■ **Assignment**
What is the number of lines in the material below that include the word "info"? Write that number and nothing more.

Data for this exercise Start Marker

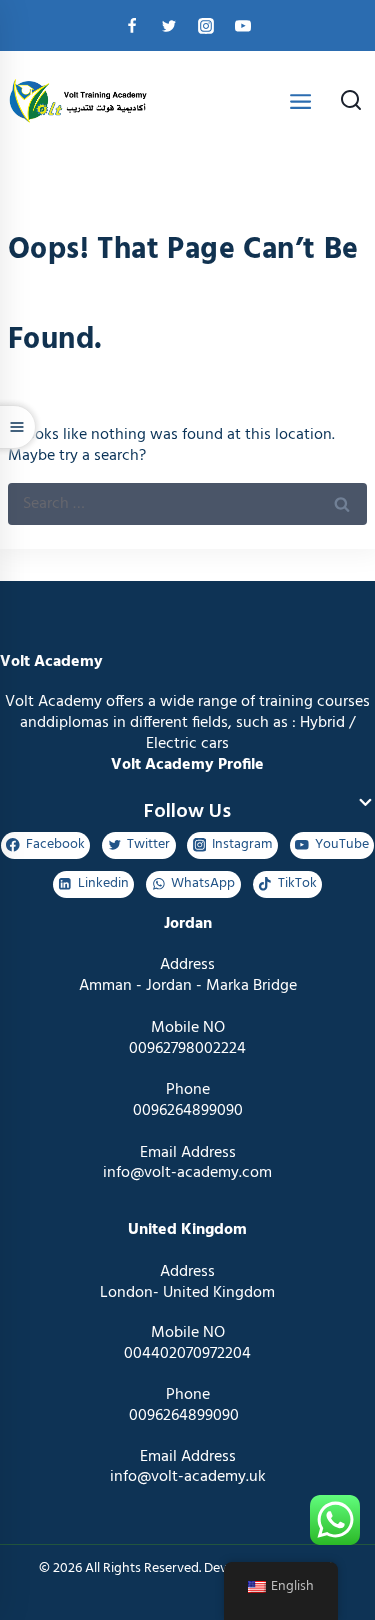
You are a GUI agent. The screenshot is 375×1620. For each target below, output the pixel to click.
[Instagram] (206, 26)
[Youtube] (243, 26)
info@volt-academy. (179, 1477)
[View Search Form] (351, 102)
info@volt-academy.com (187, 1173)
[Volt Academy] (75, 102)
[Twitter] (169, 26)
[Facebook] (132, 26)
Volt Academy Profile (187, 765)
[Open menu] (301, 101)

Data for this exercise End Marker

■ **Response for this exercise**
2